**Information shown:**
=== Begin Enclosure ===

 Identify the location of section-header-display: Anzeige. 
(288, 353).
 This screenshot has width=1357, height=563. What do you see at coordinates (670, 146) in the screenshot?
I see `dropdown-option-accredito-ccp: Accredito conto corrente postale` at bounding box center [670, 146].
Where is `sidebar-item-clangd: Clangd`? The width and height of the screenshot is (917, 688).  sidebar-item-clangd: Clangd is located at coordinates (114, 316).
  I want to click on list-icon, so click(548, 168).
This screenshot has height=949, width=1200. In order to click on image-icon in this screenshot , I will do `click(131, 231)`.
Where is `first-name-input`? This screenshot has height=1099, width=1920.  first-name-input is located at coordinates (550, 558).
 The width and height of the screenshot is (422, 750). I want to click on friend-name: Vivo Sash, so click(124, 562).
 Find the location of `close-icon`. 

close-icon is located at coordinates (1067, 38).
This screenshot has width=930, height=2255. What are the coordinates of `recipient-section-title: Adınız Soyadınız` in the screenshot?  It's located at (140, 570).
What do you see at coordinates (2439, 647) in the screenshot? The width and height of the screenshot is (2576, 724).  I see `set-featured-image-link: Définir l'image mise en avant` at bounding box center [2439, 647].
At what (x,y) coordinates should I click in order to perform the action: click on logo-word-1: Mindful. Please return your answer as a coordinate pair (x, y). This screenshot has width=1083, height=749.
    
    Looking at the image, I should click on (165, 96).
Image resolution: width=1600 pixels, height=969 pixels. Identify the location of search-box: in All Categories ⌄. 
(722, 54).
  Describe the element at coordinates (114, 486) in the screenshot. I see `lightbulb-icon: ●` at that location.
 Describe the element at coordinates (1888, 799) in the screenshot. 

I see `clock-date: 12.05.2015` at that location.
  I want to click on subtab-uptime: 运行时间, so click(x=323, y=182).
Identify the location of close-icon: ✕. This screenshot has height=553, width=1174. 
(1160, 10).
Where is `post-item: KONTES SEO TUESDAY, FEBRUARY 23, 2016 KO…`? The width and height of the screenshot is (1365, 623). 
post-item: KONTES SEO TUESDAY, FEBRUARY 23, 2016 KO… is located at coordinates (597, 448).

=== End Enclosure ===

**Instructions for the task:**
Can you rewrite the material above as a JSON list of strings, one string per line, with blank lines omitted?

**Answer:**
[
  " Identify the location of section-header-display: Anzeige. ",
  "(288, 353).",
  " This screenshot has width=1357, height=563. What do you see at coordinates (670, 146) in the screenshot?",
  "I see `dropdown-option-accredito-ccp: Accredito conto corrente postale` at bounding box center [670, 146].",
  "Where is `sidebar-item-clangd: Clangd`? The width and height of the screenshot is (917, 688).  sidebar-item-clangd: Clangd is located at coordinates (114, 316).",
  "  I want to click on list-icon, so click(548, 168).",
  "This screenshot has height=949, width=1200. In order to click on image-icon in this screenshot , I will do `click(131, 231)`.",
  "Where is `first-name-input`? This screenshot has height=1099, width=1920.  first-name-input is located at coordinates (550, 558).",
  " The width and height of the screenshot is (422, 750). I want to click on friend-name: Vivo Sash, so click(124, 562).",
  " Find the location of `close-icon`. ",
  "close-icon is located at coordinates (1067, 38).",
  "This screenshot has width=930, height=2255. What are the coordinates of `recipient-section-title: Adınız Soyadınız` in the screenshot?  It's located at (140, 570).",
  "What do you see at coordinates (2439, 647) in the screenshot? The width and height of the screenshot is (2576, 724).  I see `set-featured-image-link: Définir l'image mise en avant` at bounding box center [2439, 647].",
  "At what (x,y) coordinates should I click in order to perform the action: click on logo-word-1: Mindful. Please return your answer as a coordinate pair (x, y). This screenshot has width=1083, height=749.",
  "    Looking at the image, I should click on (165, 96).",
  "Image resolution: width=1600 pixels, height=969 pixels. Identify the location of search-box: in All Categories ⌄. ",
  "(722, 54).",
  "  Describe the element at coordinates (114, 486) in the screenshot. I see `lightbulb-icon: ●` at that location.",
  " Describe the element at coordinates (1888, 799) in the screenshot. ",
  "I see `clock-date: 12.05.2015` at that location.",
  "  I want to click on subtab-uptime: 运行时间, so click(x=323, y=182).",
  "Identify the location of close-icon: ✕. This screenshot has height=553, width=1174. ",
  "(1160, 10).",
  "Where is `post-item: KONTES SEO TUESDAY, FEBRUARY 23, 2016 KO…`? The width and height of the screenshot is (1365, 623). ",
  "post-item: KONTES SEO TUESDAY, FEBRUARY 23, 2016 KO… is located at coordinates (597, 448)."
]